Novel Techniques for Anticipating the Focus of Visual Attention across Different Mining Landscapes ^†

Abstract

Surface mining activities support socioeconomic development but also cause significant landscape alteration and degradation. By definition, the concept of landscape requires observers; thus, the way mining landscapes are actually observed needs to be taken into consideration for mitigating visual nuisance from open pit mines. This paper utilizes eye tracking techniques for recording and rendering the actual attention patterns of observers, along with saliency models that ‘predict’ the focus of attention in mining landscape photographs. As it turns out, saliency models can aid in reliably anticipating the attention focus across a range of different mining landscapes.

1. Introduction

Mining has been a necessary human activity for the survival and development of the earliest societies and for the thriving of the modern economy [1,2]. However, surface mining, in particular, is also one of the greatest landscape offenders [3], typically inducing landscape alteration [4] accompanied by intense “geomorphological and aesthetic effects” [3] (p. 185).

Landscape is “an area, as perceived by people, whose character is the result of the action and interaction of natural and/or human factors” [5]. As a consequence, landscape effects are landscape alterations that can be ‘translated’ in the appearance of these alterations and in the subsequent effects in the visual amenity of any potential observer [6].

In this sense, the examination of visual perception is of utmost importance. Recent scientific research reveals that human vision depends on the gradual integration of small regions of each observed scene into a coherent whole [7]. Visual attention focuses on these small regions so as to reduce the perceived complexity and to further facilitate the processing and interpretation of visual scenes [7]. Therefore, the potential of anticipating the focus of attention is theoretically interesting and can be of crucial use in practice. Especially in the domain of surface mining, approximating in advance the visual attention behavior of potential observers may foster strategies for mitigating visual nuisance from open pit mines.

Saliency models have been developed with the aim to predict visual attention based on certain (low-level) attributes of the stimulus: each feature in a visual scene is attributed a visual saliency value depending on its intensity, color, and orientation compared to the respective information of its surrounding features [8]. The resulting saliency maps have been found to provide, in several cases, “reliable predictions of the human observation pattern and [of those] elements in a landscape [that] will catch the attention” [9] (p. 17).
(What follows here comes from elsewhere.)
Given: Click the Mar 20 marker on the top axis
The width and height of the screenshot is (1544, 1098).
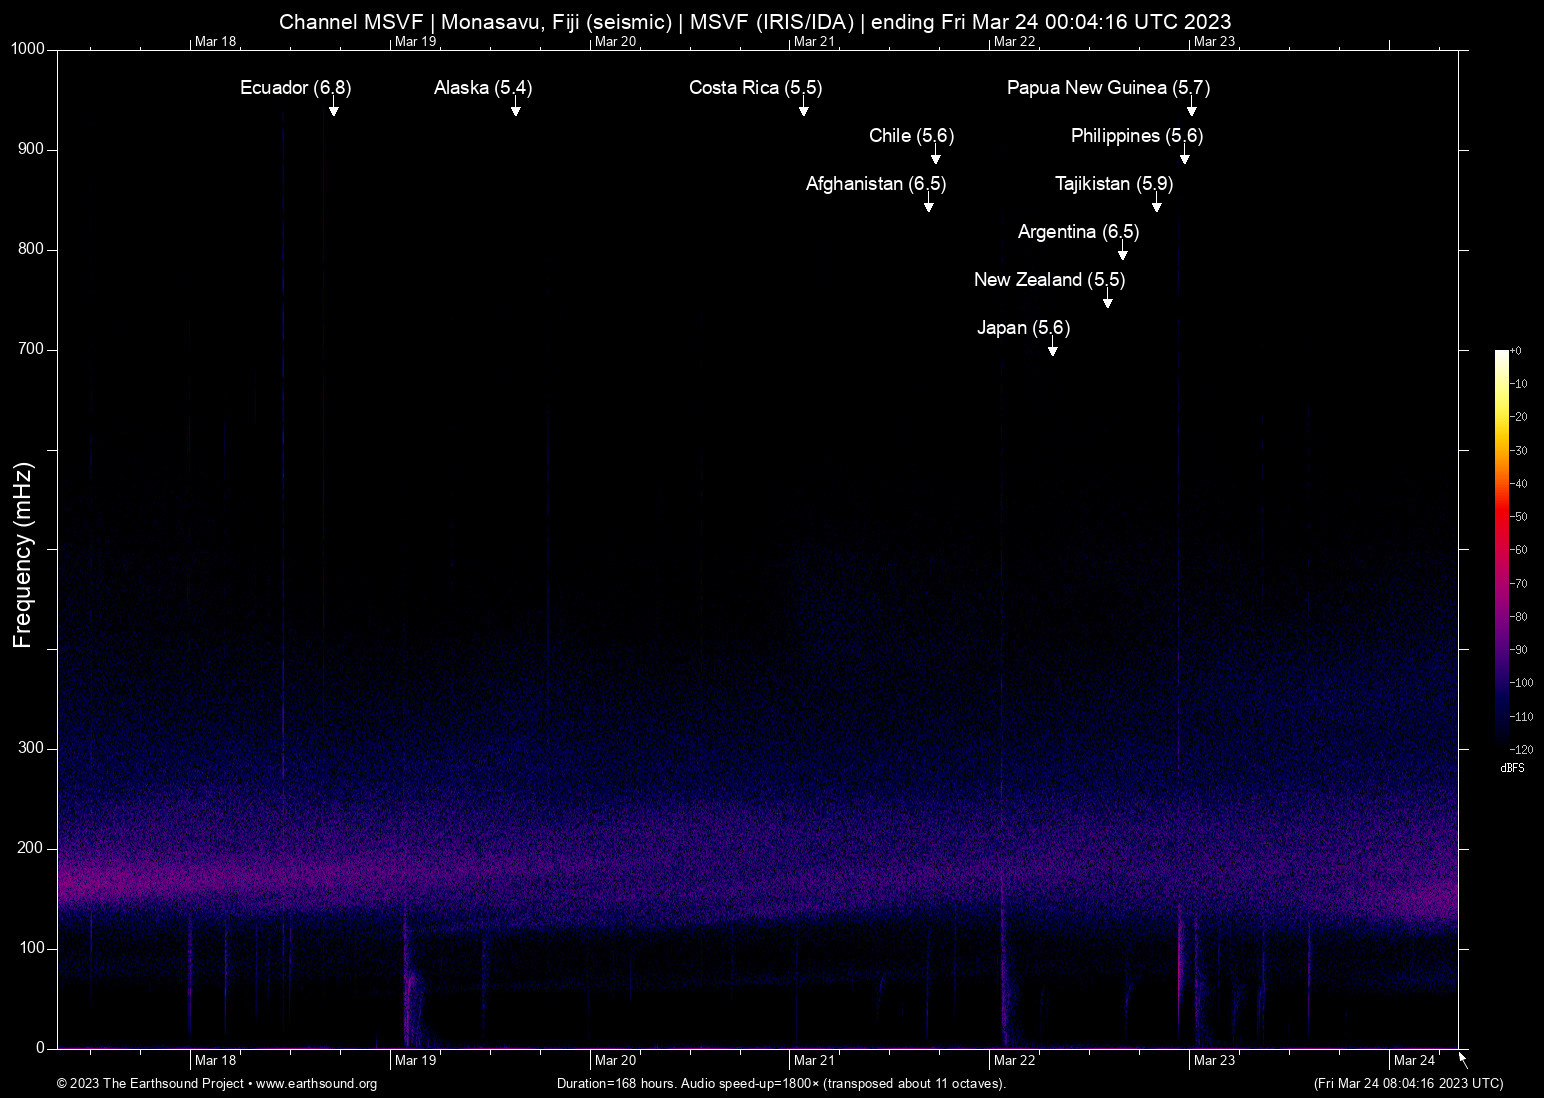Looking at the screenshot, I should [x=615, y=41].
On the other hand, the actual recording of gaze movement and attention allocation can be obtained through eye tracking techniques, e.g., [10,11]. Gaze movement consists of (i) rapid eye movements (saccades), whereby the fovea is reoriented through a visual scene, and (ii) in-between “periods of relative gaze stability (fixations)”, during which pattern information is acquired [10] (p. 593). In fact, “humans […] direct [their] fixation through a scene […] in the service of ongoing perceptual, cognitive, and behavioural activity” [10] (p. 593). An intuitive and aggregate means to visualize the focus of attention—usually based on fixation duration—are attention/focus heatmaps; such types of heatmaps are most appropriate, since they not only reveal the areas being attended in a visual scene, but also constitute robust indicators of the degree of the involved cognitive processes [7,12].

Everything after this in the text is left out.